À l’origine, au tout début, il n’y avait rien.
Rien n’existait alors qu’il fallait que quelque chose soit. Il le fallait parce que c’est écrit depuis longtemps, parce que l’habitude est trop bien ancrée et qu’à trop attendre l’encre des mots risque de sécher.
L’esprit s’est donc posé au pied de son mur de doux labeur, décidé, sans hâte et sans douleur. Un grondement, une forme amorphe, un vague mouvement ... doit-il y croire ? Un être se constitue-t-il sous sa conscience ? Ou bien plutôt la bulle de l’illusion ne pouffera-t-elle pas au nez de sa raison ?
Déjà l’ectoplasme se pare de sons plus clairs, d’angles et de saillies, de brèches et de trouées, de gris et de grisés. Un peu de temps encore pour deviner les lignes directrices, les arcs-boutants, les puits de lumière, le rythme et la tonalité de l’ensemble. À ce stade, l’esprit pressent que la bulle n’a plus lieu d’être ou bien même que l’être est cette bulle qui prend ses aises en prenant forme.

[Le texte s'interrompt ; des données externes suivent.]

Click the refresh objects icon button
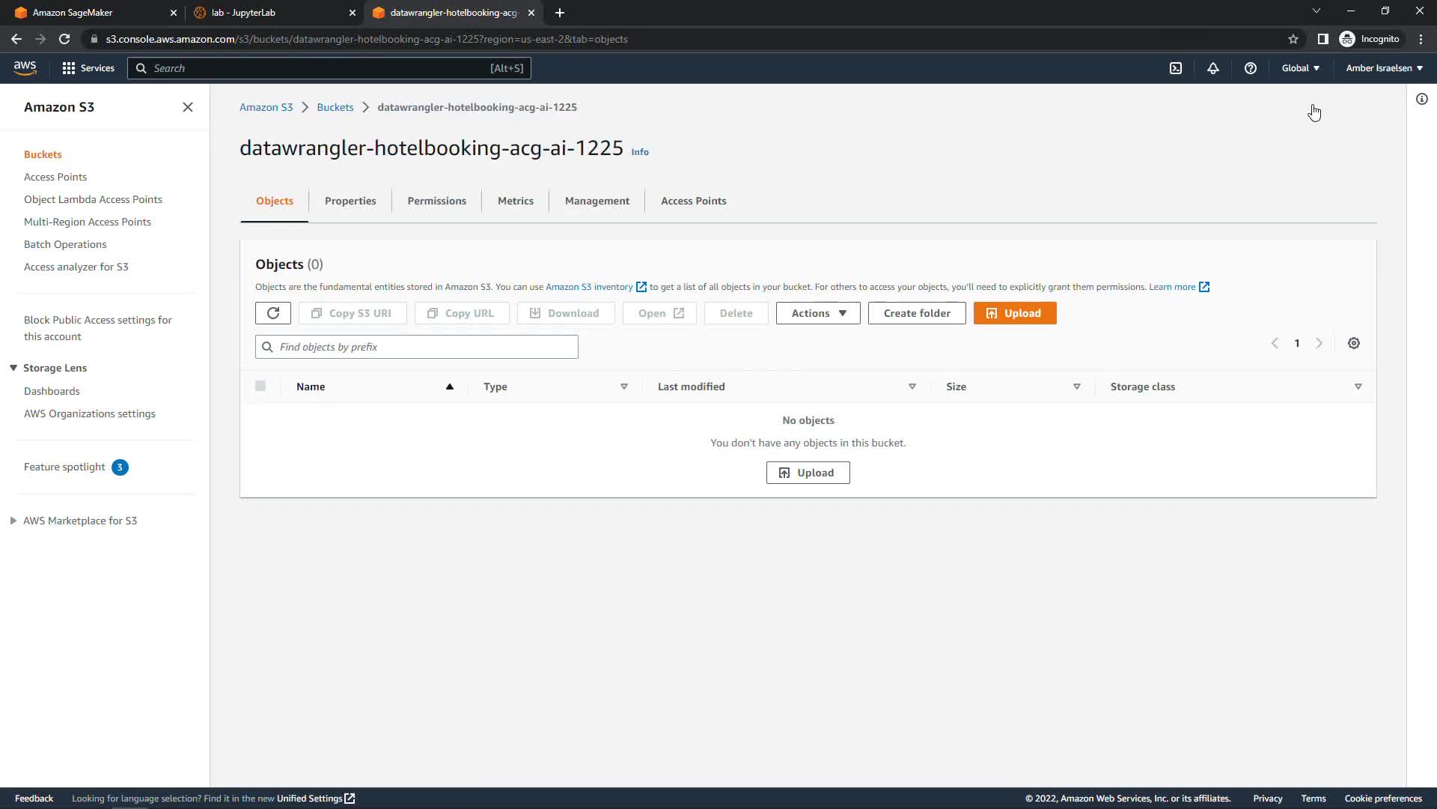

L’espace mental se remplit de matière impalpable, de sons inaudibles, de couleurs insaisissables ; l’esprit se mesure très vite trop petit devant la complexité grandissante. Il faut l’aider, coucher sur le papier, tirer des plans sur les idées, les assembler au mortier des mots. Le maçon met la main à pâte de l’esprit ... encore et encore ... sans espoir que l’esprit lui dise jamais que c’en est assez, que c’est bien et que ça suffit.
Un être n’est pourtant fini que s’il a une fin [1] ; celui-ci n’en a pas : au bout du bout, il n’y a pas grand chose, juste un texte sur l’apparition d’un texte, c’est deux fois rien, mais ça n’est déjà plus rien.